Shaun Chau, Accenture Managing Director, ANZ Sustainability Services Lead, said: “The report finds that It makes financial  sense to own an EV, and that households can increase their long-term savings by adding a  home solar and battery system to an EV purchase.” 

“With petrol and diesel prices soaring across Australia, EVs offer an increasingly competitive value proposition when compared to combustion engine vehicles. This is largely driven by the lower fuel costs of EVs. 

“Pent-up demand for EVs is high in Australia. However, the biggest barrier to EV adoption is upfront affordability. Australians are paying premium prices for EVs.
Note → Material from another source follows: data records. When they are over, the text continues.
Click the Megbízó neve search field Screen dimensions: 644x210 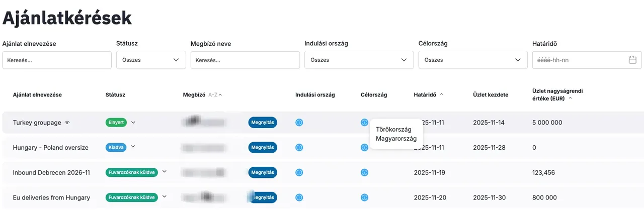245,60
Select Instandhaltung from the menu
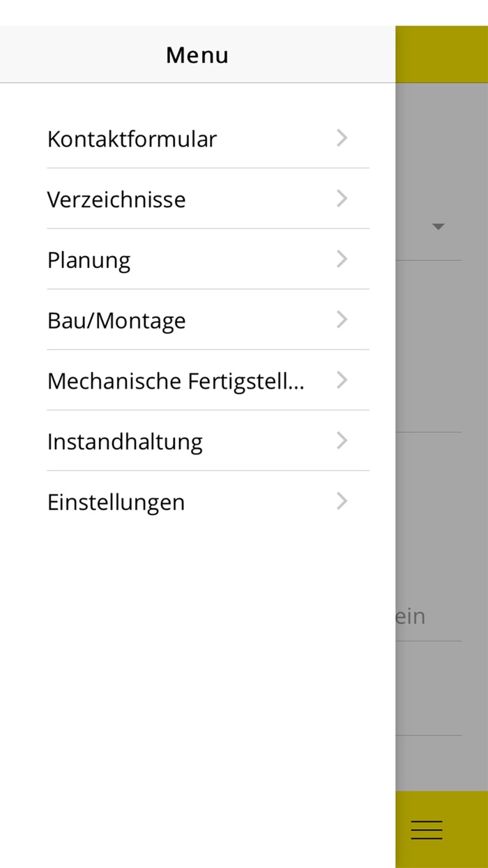This screenshot has height=868, width=488. tap(125, 440)
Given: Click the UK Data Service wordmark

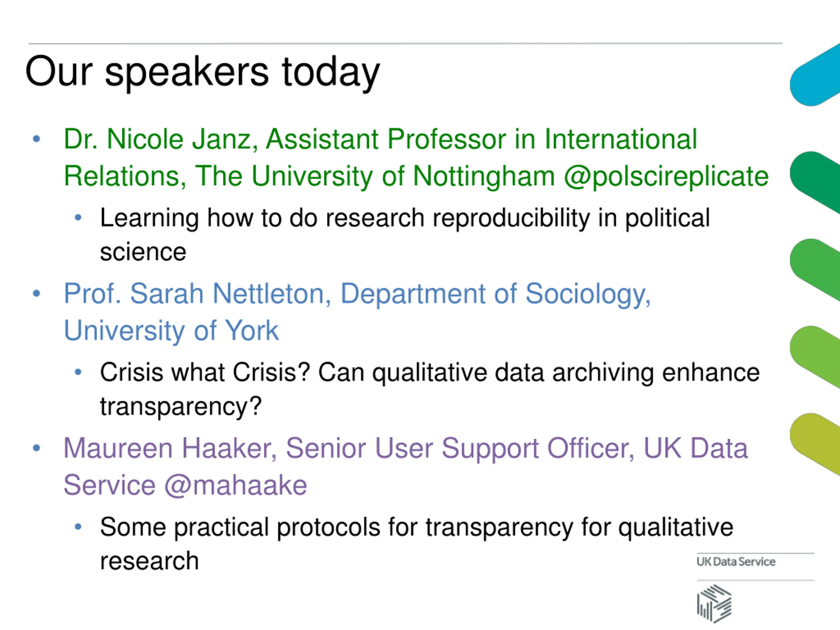Looking at the screenshot, I should tap(736, 562).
This is due to a lack of subsidies, supply and range of available models when compared to countries with high EV uptake. 

"The outlook for Australia's future EV and home solar and battery system sales depends on the level of policy support available – as well as on the availability of sustainable finance. With  stronger policy support, Australia could follow in the footsteps of Europe, China and California  to grow its EV market by 6.5 times in the next 5 years to a combined $8.9 billion market for EVs  and home solar and battery systems." 

Commenting on the purpose of the study, Daniel Foggo said: “We commissioned this study to better understand – and demonstrate – the tangible benefits in making this automotive and energy transition that is already underway elsewhere in the world. It’s inevitably coming our way  and Plenti is positioned to help Australian consumers, businesses and the environment benefit  immediately and into the future.”

 1 $8.9B includes EVs and home solar and battery systems that are purchased with EVs. Home solar and batteries that are not coupled with an EV are excluded.